HELP! (Complex 'or' Diagraming)

    • October 27, 2016 at 8:35 am #2810

      Hi Mike!

      I have been having some major trouble with diagraming these rules. I found a post by another user who was having the same issues and perfectly explained why:

      “I’m suddenly encountering some issues — specifically, complex “or” rules. I’m consistently using a different notation for about half of the questions, and I can tell that I’m misunderstanding the underlying logic, but I’m not sure why. Basically, it seems like I keep wanting to diagram: “A-B-C or C-B-A” for rules that should be diagrammed using diagonal lines. like this:

      A \ / A
      B or B
      C / \ C

      I’m not sure how to get this into my head or why/how I’m approaching these questions wrong. I guess the key is that I’m just not understanding how these “diagonal line” diagrams are logically different than simply drawing out “A-B-C or C-B-A.”

      Can someone assist with explaining this? As the user stated above, I also don’t really see a difference in using the diagonal diagram vs. the horizontal diagram. Is there really a difference? Or is it just preference? I want to try and understand fully before moving forward. Any help would be great!

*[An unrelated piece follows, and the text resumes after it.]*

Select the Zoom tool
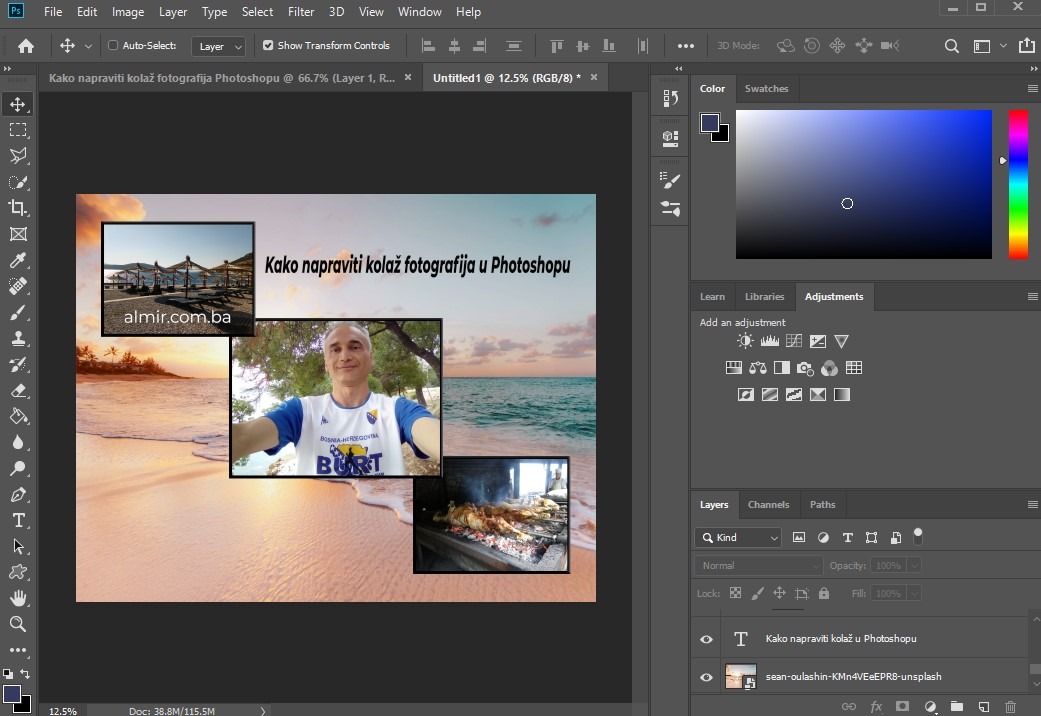The image size is (1041, 716). pyautogui.click(x=18, y=624)
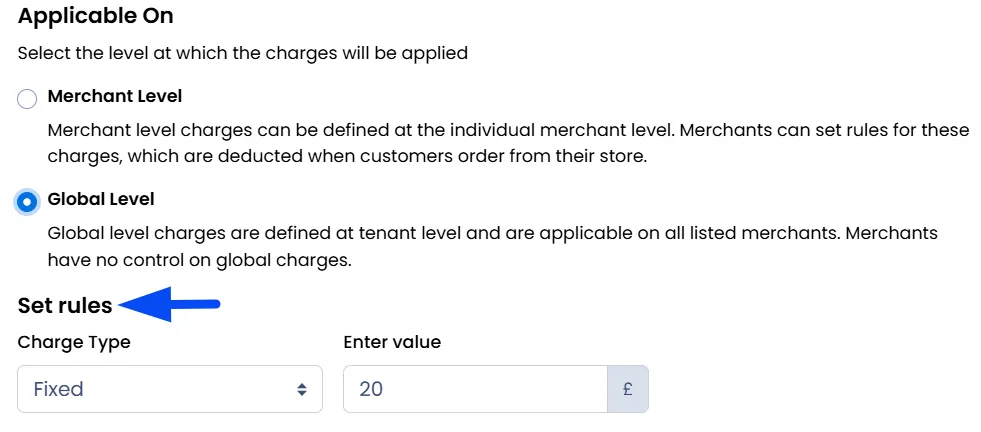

    • October 28, 2016 at 12:15 pm #2811
      Mike Kim

      Hi Tristan —

      Happy to try and help —

      If you saw that other post, I imagine you also saw my response to it — but in case you didn’t, here’s a link and maybe some of that will help —

      In terms of the specific q you brought up —

      wanting to draw something with the horizontal vs with the diagonals —

      let’s try and break down exactly what that means —

      There are two distinct parts of understanding the issue correctly:


      When you have a rule represented:

      “A -B – C”

      what that means, specifically, about the order of those three elements, is that

      A must go before B, which then must go before C.

      When you have a rule represented:

      “A with two diagonals to the right, one going to B, and one going to C”

      what that means, specifically, is that

      A is before both B and C, but we don’t know the order of B and C relative to one another.

      That’s the basic and fundamental difference between those two notations.

      So, if you got the rule “B is after A but before C” it would be correct to diagram it A – B – C

      But if you got the rule “A is before both B and C” it would be incorrect to draw A – B – C..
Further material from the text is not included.